Sudahhkah berjalan? Bahkan saya sudah berlari dengan bertahan. Yang saya tau ketika itu, saya kehilangan petunjuk jalan setelah menemukan. Karena ada, tapi tak senada. Karena dekat, tapi tak terlihat. Karena butuh tapi tak menyentuh. Ini tentang tempat yang katanya untuk, oleh dan harus bersama. Walaupun tak sempat dan tak ada yang ingin lama. Ternyata penawaran yang tak sesuai sebelumnya, tidak tepat sasaran pada harinya. Mau menyalahkan apa? Bahkan lupa mengapa untuk diingat walau banyak yang memiliki firasat.
Sudah siang, masih saja meriang. Apa? Merindukan kasih yang penyayang? Tak mengapa jika pelukan masih membawa kamu pulang pada diri yang belum tentu memiliki peluang. Masih saja berkutik pada petunjuk jalan yang selalu ditemukan ketika jauh, sama seperti mereka tetap saja berkritik tanpa saran bahwa perlu pelukan ketika butuh.
Mulai sore, tetap saja hambar. Katanya petunjuk jalan itu benar, sampai saat ini belum juga kasih itu terdengar. Hanya bertanya waktu yang saya punya, tapi jawaban pasti pakai katanya. Tidak ada yang pasti tapi perlu diteliti. Banyak yang saya ingin lihat ketika saling menemukan, atau malah saling teringat dengan kesibukan.
Sebenarnya kita ini apa? Petunjuk tak selalu benar. Ada opini yang selalu harus kita yakini, dan ada omongan yang tak perlu kita jadikan wejangan. Kamu dan saya belum tentu dipertemukan untuk saling menemukan. Tapi hanya ingin menguji kebenaran, untuk sekedar memuji yang membuat kasmaran. Meski tak pernah lebih, tapi saya ingin memilih. Ada perasaan yang terpilih, sampai gundah ini pulih.

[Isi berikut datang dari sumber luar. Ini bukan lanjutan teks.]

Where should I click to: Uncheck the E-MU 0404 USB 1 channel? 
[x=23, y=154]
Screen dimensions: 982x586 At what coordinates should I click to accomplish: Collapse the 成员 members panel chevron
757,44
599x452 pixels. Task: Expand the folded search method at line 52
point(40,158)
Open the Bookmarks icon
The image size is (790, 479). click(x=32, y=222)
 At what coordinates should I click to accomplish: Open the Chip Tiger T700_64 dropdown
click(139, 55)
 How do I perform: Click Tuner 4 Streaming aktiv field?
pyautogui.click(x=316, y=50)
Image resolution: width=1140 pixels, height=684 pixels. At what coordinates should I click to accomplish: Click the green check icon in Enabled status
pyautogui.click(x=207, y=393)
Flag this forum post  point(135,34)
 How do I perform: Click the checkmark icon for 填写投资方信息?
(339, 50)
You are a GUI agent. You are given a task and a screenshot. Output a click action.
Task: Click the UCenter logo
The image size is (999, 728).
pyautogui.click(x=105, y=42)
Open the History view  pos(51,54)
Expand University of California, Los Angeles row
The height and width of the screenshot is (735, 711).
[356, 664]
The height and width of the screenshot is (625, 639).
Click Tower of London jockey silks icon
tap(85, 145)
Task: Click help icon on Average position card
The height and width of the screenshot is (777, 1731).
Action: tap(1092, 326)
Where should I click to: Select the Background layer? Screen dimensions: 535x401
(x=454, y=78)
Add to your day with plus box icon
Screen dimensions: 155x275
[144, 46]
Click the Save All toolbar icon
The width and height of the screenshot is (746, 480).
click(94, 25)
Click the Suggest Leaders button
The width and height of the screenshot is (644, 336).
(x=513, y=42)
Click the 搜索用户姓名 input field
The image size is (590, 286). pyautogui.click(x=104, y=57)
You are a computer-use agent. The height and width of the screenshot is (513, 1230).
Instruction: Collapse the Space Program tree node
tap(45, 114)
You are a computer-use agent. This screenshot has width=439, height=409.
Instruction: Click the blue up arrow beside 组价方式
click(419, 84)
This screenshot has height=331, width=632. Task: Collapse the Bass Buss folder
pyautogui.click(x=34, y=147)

Mungkin rasa hanya sanggup merasa, bukan tidak mau mengikuti kata hati. Namun sudah berasa ada bukti yang menjadi harga mati. Kamu tak berhak dinanti tapi hanya layak diganti. Dengan apa? Dengan sikap yang mantap, bahwa dengan berharap diri ini rusak. Dan tak ada pertanyaan lagi setelah kita menujuk kebenaran jalan, karena disitu kita tak saling menemukan.

2/27/2015

Ada Apa~

Aku hanya ingin bercerita dan itu lebih dari cukup, bukan ingin bercinta yang terasa begitu gugup. Hanya sekedar berkata bahwa diri ini mulai tertata bukan lagi diri yang buta. Tak ada yang dipinta selain serta dalam cerita. Menimpa diri yang hampa dan terlupa bahwa ada apa.
Kenapa begitu nyaman, mengatakan diri ini aman bersama. Bagaimana taman tak menghiraukan bunga dengan keindahan yang melengkapi walau tak lama. Walau hanya sekedar teman, tapi sekadar saja ijinkan mengatakan ada keadaan yang pudar setelah dengan mu. Kenapa begitu nyaman, mengetuk iman ini tersadar. Bagaimana hujan mengalahkan reda dengan terus meramaikan walau tak berhenti. Walau hanya ada kata menyesakkan dada menghapus luka yang tak bertepi.
Lalu seperti apa aku harus bersikap? Lurus seakan tak ada terus dibalik kita. Belok seakan tak ada besok dibalik kita. Rupanya, aku yang menemukanmu kemarin dalam gundah namun indah yang terjadi. Kamu yang menemukanku hati ini dalam keadaan yang tak pernah aku mengerti. Apa ada hati? Atau malah mati? Itu terserah yang membuat diri ini pasrah menyatakan menyerah walau sebelum terpanah.
Dalam diri bertanya? Apakah akan terus sendiri tanpanya? Berdiri sampai lari dengan harap dicari. Langkah yang bertingkah merasa mengolah mengatakan tak usah memikirkan resah yang membuat gundah. Kapan kau akan terlupakan? Jika diri ini menetapkan ada hati yang sengaja berharap saja. Dimana diri ini tertinggal? Jika diri ini terpenggal ada rasa yang memaksa tanggal kuasa. Siapa yang teringat? Jika diri ini berkeringat mengejar hari ada iri yang belajar kuat.
Aku hanya ingin bercerita bukan bercinta, atas pelukan yang dari derita. Menjerit ingin menyampaikan hanya denganmu aku merasakan. Jangan berikan aku jarak atas obrolan yang membuat aku serak. Mereka pun bersorak seakan kita ada apanya. Padahal apa? Kita hanya diam, menepi memperbaiki diri. Hanya bergumam dalam hati walau sendiri. Apakah pantas? Menata lagi bekas yang tak berkelas. Apakah wajar? Mengeja lagi belajar untuk tidak mengulang kesalahan yang hilang.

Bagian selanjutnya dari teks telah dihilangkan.